Appellant now argues, seeking only to have judgment arrested, that the evidence presented by the two police officers, the Commonwealth's only witnesses, is insufficient. Certainly auto accidents of this type have illustrated the degree of difficulty that exists in the proof of the offense. We pointed out in Commonwealth v. Forrey, 172 Pa. Super. 65, 67, 92 A.2d 233, 234 (1952), that the aforementioned statute's purpose "was to set the minimal requisite of the statutory offense of reckless driving at less than wilful and wanton conduct on the one hand and, on the other, something more than ordinary negligence or the mere absence of care under the circumstances." In this case we are not troubled by the fact that the vehicle was not seen in the operation of appellant when the act occurred. "It seems illogical and unreasonable to permit the operator of a vehicle to be exonerated from the responsibility and liability for his actions simply because there were no witnesses except the appellant [the alleged operator] who saw the accident or the appellant driving." Commonwealth v. Taylor, 237 Pa. Super. 212, 217, 352 A.2d 137, 139 (1975). And it is clear that minimum "absence of care under the circumstances", manifested by driving with careless disregard of the rights or safety of others, "or in a manner so as to endanger any person or property", may be proved by circumstantial evidence.

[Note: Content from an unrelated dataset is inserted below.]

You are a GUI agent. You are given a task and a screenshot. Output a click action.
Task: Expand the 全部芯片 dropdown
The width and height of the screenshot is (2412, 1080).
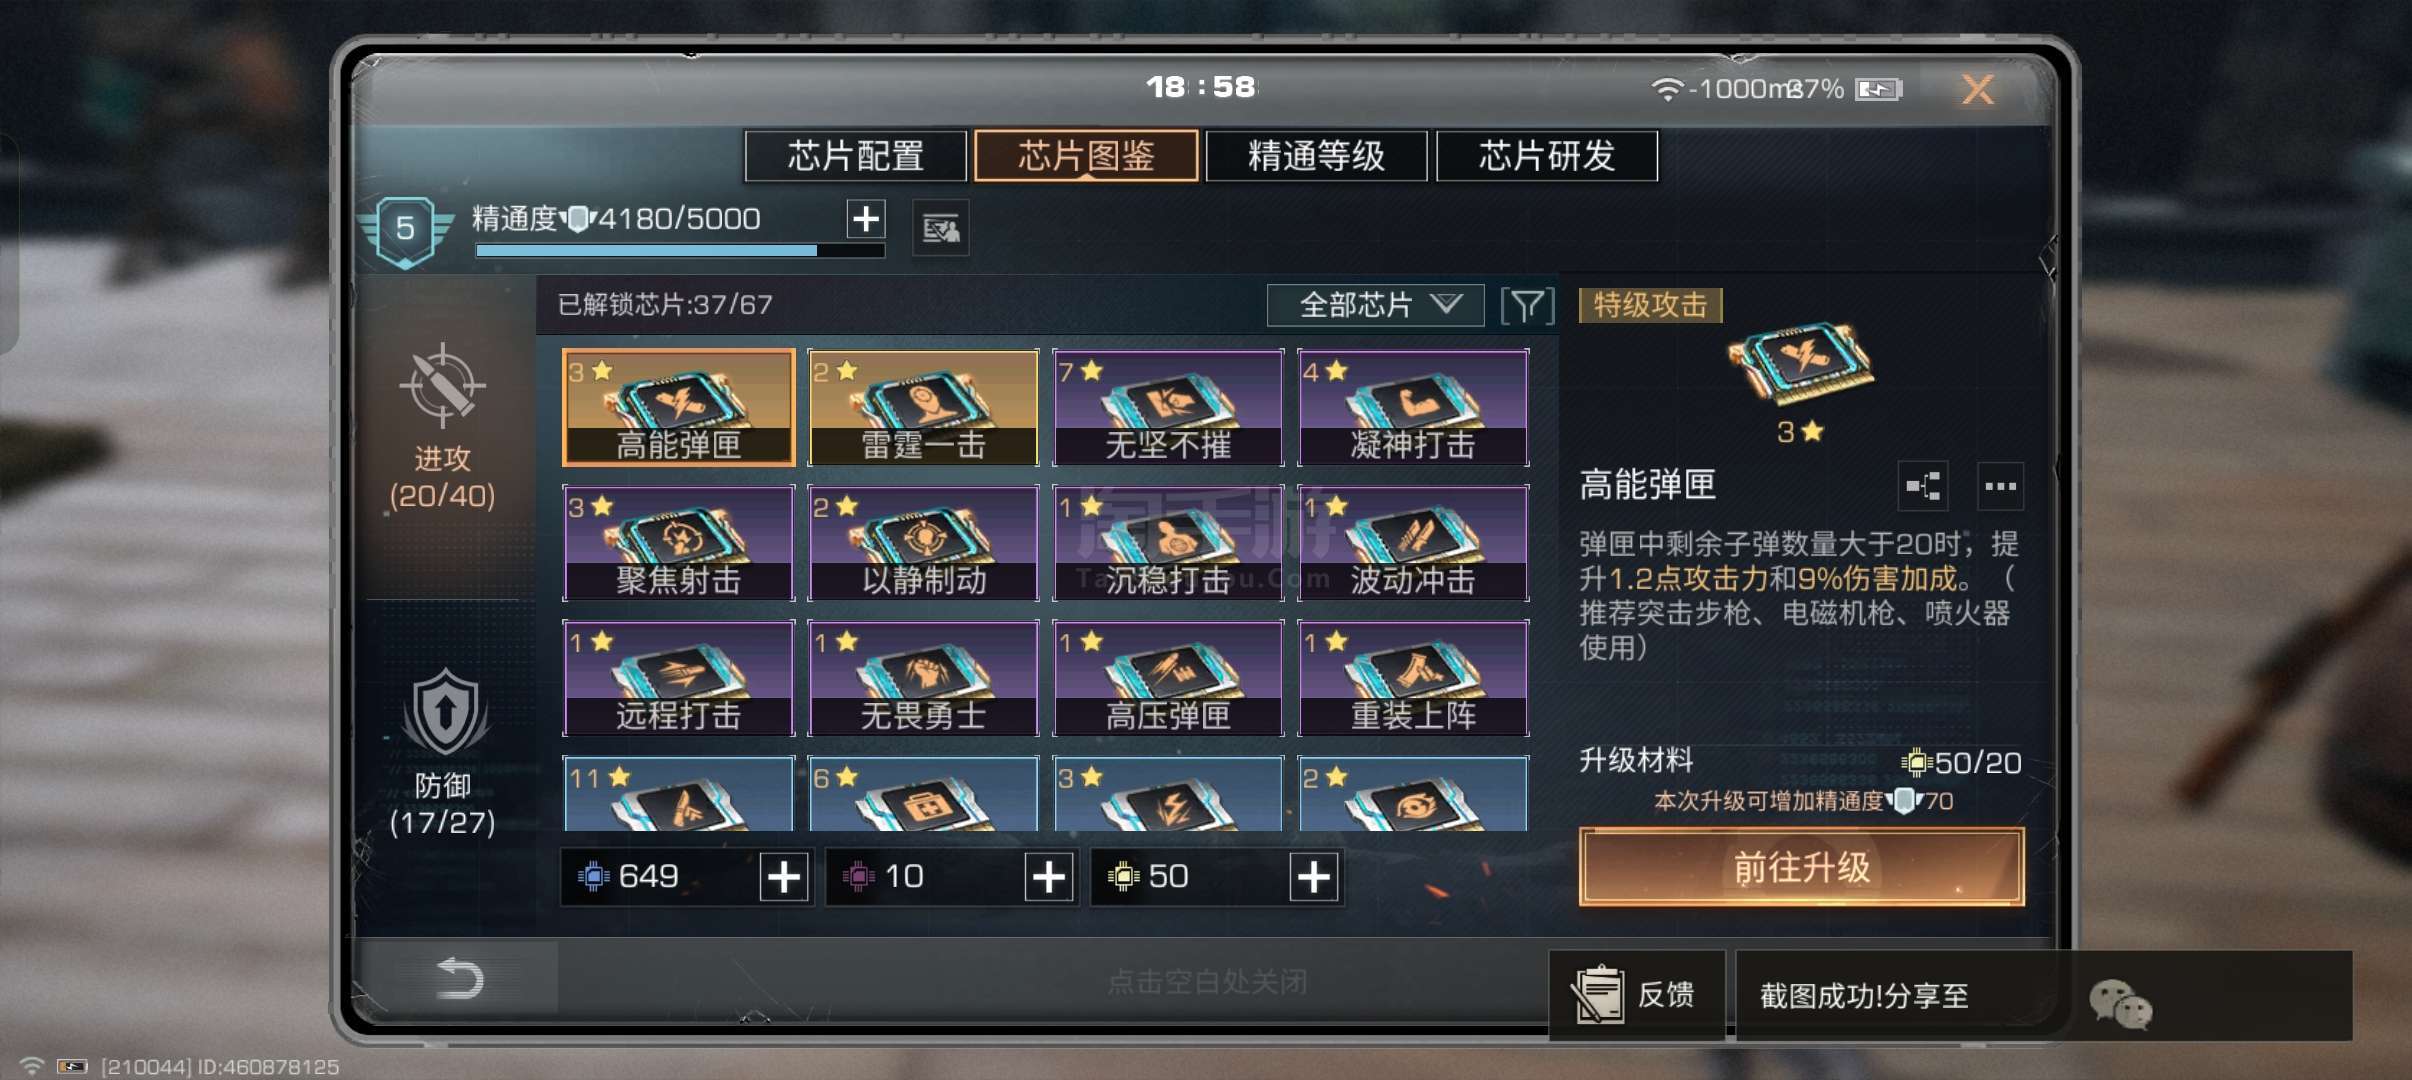pyautogui.click(x=1375, y=305)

[ 247 Pa. Super. Page 226]

Pfendler v. Speer, 323 Pa. 443, 185 A. 618 (1936) and Wenham Transportation v. Radio Construction, 190 Pa. Super. 504, 154 A.2d 301 (1959). Based upon the testimony of the investigating officers, albeit circumstantial, establishing that appellant's vehicle had lodged against a tree, and that a traffic signal had been knocked into a telephone booth, and that a mailbox had been knocked down, and that two parked cars had been damaged, the trial court concluded that a case of negligent operation of a motor vehicle in a manner so as to endanger property had been proven. Based on this finding, the appeal was denied and adjudication restated.

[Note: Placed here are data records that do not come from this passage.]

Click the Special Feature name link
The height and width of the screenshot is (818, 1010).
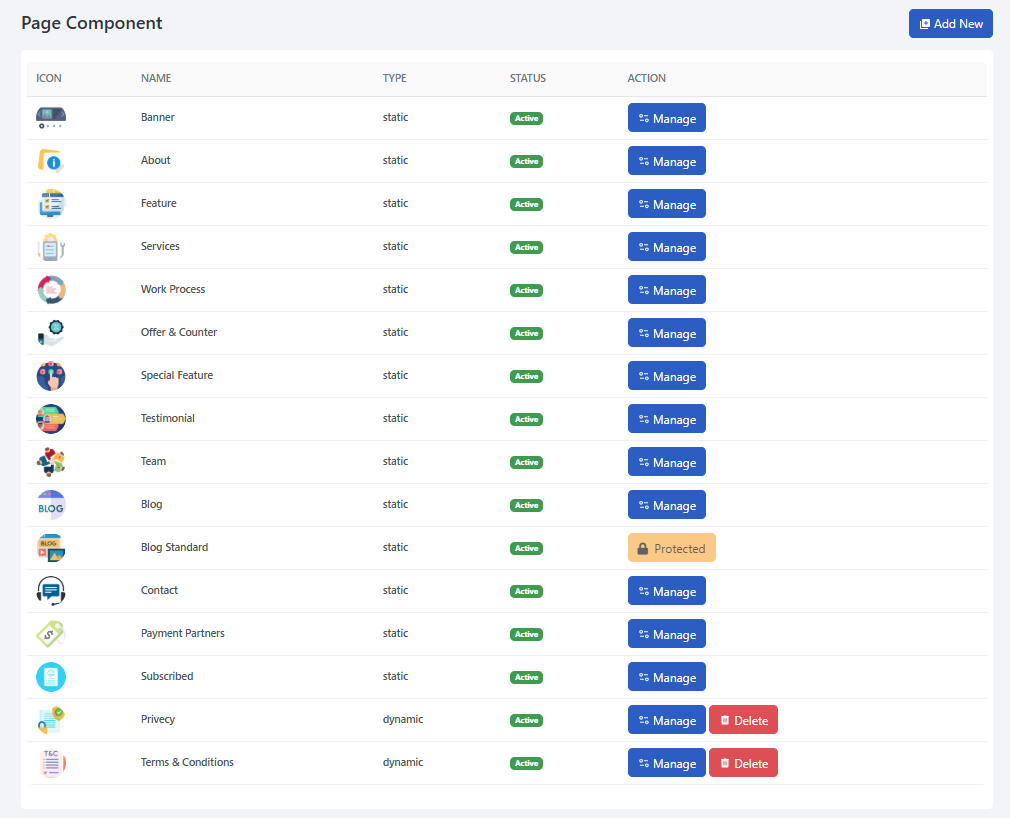point(177,375)
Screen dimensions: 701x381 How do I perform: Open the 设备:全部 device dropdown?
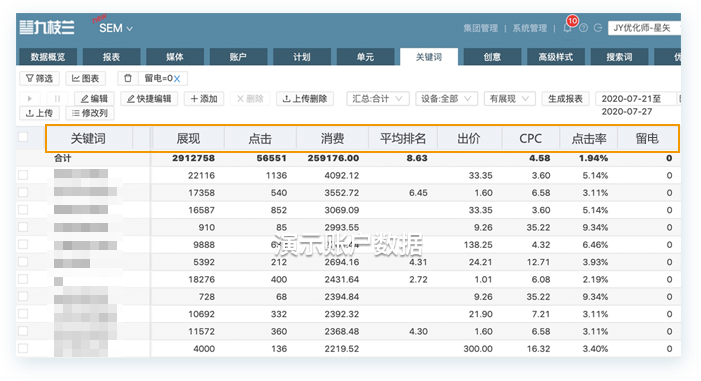(446, 99)
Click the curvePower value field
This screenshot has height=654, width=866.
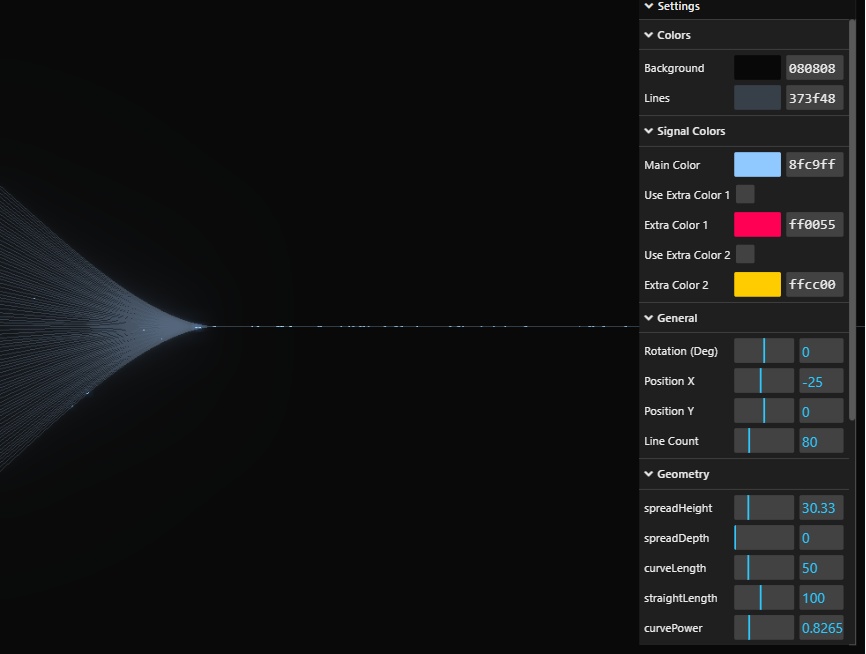click(x=821, y=628)
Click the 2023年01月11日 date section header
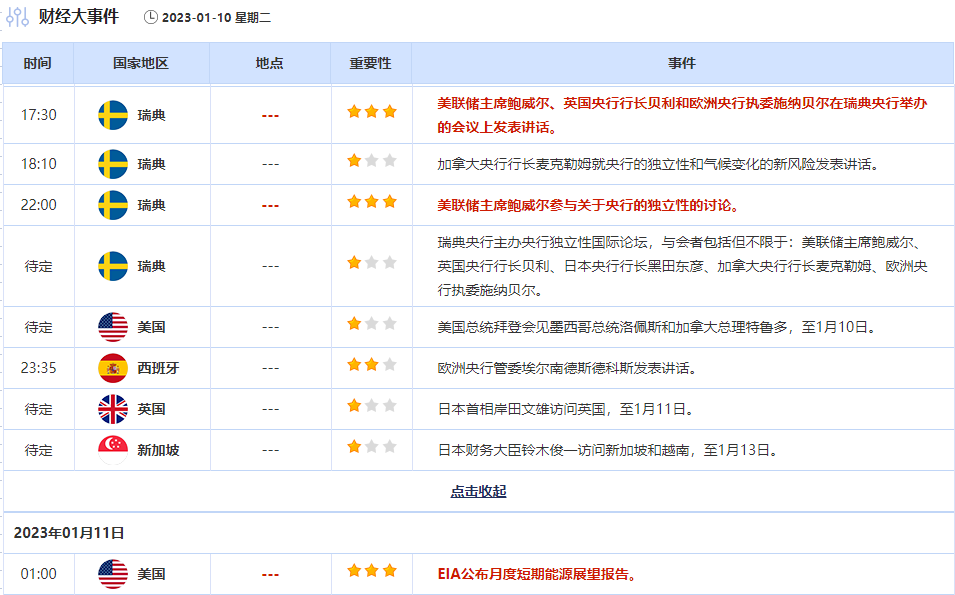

Proof of the offense by circumstantial evidence was proper. The trier of fact chose to believe such evidence as presented by the witnesses for the Commonwealth. There is substantially more evidence in the instant case than was present in Commonwealth v. Stephens, 179 Pa. Super. 255, 115 A.2d 904 (1955), wherein the evidence proved no more than that an accident happened. In the case presently before us, we agree with the lower court that the evidence is sufficient to sustain an adjudication of conduct of "reckless driving."